- _Task_
Look below for the line containing "[feedlyで更新情報を購読] (187, 1545)"; from there through the line containing "はんけい(地図を使って半径を調べ (92, 684)", both lines included, please set down each line exactly and nothing else.

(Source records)
★ ★ ★ ★

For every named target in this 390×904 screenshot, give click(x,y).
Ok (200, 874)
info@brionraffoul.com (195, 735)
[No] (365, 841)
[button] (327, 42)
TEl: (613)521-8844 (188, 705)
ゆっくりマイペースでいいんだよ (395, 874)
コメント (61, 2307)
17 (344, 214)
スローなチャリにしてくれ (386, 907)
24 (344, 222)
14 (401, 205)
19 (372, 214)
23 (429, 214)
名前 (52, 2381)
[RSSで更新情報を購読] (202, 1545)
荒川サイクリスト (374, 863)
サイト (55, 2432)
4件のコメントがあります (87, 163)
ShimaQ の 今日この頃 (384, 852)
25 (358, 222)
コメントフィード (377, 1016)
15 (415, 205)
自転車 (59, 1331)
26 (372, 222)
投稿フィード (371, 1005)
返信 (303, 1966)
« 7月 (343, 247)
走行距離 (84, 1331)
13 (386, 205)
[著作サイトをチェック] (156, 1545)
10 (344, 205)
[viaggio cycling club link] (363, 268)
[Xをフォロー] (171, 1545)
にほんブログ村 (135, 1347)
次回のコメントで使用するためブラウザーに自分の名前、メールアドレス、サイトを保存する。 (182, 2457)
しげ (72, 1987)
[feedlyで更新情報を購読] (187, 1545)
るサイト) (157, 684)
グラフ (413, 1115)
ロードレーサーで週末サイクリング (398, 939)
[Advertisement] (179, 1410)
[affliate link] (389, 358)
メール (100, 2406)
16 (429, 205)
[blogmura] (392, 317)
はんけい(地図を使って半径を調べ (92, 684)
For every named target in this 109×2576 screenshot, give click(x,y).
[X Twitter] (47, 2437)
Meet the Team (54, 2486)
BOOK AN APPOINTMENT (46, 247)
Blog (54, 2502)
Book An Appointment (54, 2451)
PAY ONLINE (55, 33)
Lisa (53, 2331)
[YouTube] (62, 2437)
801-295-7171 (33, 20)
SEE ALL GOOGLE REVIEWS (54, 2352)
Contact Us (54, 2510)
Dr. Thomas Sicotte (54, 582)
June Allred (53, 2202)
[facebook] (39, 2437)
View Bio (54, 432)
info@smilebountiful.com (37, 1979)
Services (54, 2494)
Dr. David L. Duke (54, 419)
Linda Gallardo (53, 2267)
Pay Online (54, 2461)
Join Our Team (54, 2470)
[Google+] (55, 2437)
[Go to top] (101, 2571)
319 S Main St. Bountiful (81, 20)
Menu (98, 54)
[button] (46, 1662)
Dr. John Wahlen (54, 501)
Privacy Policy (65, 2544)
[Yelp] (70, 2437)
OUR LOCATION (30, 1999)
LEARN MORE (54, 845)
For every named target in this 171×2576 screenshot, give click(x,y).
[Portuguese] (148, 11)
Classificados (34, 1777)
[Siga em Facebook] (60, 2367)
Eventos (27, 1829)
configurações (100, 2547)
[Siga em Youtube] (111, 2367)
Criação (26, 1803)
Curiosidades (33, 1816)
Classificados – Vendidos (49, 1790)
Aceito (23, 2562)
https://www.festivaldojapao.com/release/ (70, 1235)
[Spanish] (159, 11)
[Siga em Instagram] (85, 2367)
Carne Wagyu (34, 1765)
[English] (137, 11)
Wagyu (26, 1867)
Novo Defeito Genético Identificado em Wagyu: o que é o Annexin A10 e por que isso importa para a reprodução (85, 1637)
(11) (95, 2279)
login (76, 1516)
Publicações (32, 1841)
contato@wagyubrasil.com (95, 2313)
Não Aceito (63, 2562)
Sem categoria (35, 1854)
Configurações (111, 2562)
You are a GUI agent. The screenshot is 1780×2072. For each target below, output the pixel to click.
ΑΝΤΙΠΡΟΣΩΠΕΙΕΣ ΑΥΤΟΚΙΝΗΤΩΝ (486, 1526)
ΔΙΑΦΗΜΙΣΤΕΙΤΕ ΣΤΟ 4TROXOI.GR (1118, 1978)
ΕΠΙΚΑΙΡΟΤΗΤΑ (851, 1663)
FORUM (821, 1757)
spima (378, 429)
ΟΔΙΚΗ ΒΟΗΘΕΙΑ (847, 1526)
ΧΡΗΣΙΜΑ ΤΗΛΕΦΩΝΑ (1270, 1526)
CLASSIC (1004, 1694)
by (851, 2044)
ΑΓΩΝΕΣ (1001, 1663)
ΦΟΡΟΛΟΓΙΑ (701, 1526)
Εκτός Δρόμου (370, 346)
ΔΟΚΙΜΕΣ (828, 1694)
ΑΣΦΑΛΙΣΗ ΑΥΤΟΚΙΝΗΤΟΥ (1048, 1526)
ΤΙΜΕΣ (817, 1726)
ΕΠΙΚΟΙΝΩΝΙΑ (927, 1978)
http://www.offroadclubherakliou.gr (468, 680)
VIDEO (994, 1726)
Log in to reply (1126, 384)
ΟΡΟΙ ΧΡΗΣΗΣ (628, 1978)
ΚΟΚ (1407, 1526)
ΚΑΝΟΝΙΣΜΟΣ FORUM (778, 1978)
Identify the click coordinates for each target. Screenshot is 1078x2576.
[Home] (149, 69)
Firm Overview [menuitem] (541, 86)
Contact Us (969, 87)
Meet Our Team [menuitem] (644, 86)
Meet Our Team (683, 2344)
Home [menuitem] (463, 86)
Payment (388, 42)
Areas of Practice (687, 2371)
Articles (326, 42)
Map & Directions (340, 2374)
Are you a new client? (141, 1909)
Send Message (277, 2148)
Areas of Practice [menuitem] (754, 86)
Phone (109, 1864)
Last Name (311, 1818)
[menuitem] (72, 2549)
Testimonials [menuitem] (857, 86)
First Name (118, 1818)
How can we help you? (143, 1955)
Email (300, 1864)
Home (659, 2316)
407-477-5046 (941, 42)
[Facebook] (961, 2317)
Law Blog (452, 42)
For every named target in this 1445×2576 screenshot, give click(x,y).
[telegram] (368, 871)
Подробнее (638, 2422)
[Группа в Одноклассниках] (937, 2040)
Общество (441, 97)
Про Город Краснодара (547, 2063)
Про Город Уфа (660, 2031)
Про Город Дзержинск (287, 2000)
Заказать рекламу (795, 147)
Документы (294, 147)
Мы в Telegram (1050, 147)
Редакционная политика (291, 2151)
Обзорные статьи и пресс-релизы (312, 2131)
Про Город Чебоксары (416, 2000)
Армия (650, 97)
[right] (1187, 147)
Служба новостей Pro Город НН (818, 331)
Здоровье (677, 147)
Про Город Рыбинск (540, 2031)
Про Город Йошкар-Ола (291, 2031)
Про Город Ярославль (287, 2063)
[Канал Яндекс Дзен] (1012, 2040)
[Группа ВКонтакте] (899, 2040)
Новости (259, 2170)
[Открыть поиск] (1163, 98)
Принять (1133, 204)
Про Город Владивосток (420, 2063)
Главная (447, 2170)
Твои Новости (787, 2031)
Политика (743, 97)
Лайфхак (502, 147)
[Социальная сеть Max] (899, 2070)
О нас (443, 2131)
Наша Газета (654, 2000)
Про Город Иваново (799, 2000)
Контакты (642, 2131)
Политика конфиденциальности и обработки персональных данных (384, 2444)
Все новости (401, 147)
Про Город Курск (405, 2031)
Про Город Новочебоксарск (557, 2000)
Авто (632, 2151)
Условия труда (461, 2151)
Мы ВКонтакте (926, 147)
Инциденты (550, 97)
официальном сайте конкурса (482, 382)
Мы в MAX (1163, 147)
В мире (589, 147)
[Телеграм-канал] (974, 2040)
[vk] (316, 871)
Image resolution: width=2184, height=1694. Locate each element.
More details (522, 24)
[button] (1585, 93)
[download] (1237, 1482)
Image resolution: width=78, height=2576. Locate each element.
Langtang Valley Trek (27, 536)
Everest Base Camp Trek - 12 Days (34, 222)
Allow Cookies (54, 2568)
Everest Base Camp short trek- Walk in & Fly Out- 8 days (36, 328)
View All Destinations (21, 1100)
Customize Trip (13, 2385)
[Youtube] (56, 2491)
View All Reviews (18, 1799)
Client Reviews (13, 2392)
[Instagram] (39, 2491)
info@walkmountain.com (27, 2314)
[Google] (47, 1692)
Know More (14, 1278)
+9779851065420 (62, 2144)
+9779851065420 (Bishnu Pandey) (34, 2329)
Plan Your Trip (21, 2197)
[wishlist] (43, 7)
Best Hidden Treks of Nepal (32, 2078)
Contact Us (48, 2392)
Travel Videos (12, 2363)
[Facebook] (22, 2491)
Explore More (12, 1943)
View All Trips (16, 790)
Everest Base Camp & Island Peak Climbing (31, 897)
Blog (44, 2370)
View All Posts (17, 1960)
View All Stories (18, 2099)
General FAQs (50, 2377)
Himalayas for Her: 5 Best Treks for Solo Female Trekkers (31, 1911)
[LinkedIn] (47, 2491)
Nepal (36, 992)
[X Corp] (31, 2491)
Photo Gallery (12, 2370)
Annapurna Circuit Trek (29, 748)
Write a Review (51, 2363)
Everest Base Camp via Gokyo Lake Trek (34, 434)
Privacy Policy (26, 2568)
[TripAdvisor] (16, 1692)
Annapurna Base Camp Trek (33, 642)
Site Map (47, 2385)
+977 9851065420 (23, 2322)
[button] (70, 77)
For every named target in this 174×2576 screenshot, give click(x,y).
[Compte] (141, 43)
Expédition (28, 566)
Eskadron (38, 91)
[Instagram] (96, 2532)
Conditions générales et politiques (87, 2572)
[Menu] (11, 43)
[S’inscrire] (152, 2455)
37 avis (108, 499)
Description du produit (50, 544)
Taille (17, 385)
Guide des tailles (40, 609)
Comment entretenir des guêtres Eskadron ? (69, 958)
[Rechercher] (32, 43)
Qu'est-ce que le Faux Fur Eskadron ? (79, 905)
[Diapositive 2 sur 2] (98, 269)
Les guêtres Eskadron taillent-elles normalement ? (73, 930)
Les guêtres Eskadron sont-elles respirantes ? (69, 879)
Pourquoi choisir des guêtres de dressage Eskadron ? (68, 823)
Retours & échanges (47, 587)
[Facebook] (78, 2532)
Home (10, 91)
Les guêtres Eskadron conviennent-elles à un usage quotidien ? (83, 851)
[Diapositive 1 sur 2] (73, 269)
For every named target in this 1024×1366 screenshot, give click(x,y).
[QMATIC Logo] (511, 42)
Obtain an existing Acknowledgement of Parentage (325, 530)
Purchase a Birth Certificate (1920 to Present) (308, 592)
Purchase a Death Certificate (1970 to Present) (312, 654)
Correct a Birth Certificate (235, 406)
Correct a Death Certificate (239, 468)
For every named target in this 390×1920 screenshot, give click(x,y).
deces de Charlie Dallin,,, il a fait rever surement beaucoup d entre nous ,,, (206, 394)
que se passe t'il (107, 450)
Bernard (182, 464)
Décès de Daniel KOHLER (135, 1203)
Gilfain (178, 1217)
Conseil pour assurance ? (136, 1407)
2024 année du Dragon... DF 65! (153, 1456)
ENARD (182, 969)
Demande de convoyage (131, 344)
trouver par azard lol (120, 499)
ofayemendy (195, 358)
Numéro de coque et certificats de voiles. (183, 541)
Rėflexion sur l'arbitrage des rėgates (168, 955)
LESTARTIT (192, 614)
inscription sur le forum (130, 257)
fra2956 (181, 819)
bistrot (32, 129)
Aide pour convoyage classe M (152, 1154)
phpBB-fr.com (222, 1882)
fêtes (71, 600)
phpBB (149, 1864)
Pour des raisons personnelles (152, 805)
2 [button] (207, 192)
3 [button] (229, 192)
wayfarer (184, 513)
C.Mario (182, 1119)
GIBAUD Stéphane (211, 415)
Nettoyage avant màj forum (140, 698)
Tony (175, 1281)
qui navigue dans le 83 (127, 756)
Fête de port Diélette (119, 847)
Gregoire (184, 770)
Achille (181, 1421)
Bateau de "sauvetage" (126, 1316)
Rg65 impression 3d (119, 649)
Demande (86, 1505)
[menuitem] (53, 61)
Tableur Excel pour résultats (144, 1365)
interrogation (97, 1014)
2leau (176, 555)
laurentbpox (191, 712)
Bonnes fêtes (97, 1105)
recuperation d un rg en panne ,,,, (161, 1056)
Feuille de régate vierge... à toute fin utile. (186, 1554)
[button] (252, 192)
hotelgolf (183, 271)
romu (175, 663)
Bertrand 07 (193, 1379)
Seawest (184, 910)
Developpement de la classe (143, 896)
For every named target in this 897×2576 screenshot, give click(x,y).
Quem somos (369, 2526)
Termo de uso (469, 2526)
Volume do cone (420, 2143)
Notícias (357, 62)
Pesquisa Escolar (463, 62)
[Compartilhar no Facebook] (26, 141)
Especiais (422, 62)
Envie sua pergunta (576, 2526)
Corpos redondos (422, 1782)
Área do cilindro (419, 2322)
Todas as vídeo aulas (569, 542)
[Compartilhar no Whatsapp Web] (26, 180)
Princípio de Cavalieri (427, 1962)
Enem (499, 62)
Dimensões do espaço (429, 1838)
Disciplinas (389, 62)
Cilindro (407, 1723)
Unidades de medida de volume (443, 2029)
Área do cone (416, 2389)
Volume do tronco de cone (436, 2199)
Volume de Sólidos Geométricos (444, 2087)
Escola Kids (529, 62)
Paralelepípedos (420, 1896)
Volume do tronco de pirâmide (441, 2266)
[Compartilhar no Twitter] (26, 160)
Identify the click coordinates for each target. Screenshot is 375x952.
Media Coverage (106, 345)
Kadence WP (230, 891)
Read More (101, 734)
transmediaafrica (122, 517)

★ ★ ★ ★

- _Written response_
[feedlyで更新情報を購読] (187, 1545)
るサイト) (157, 684)
グラフ (413, 1115)
ロードレーサーで週末サイクリング (398, 939)
[Advertisement] (179, 1410)
[affliate link] (389, 358)
メール (100, 2406)
16 (429, 205)
[blogmura] (392, 317)
はんけい(地図を使って半径を調べ (92, 684)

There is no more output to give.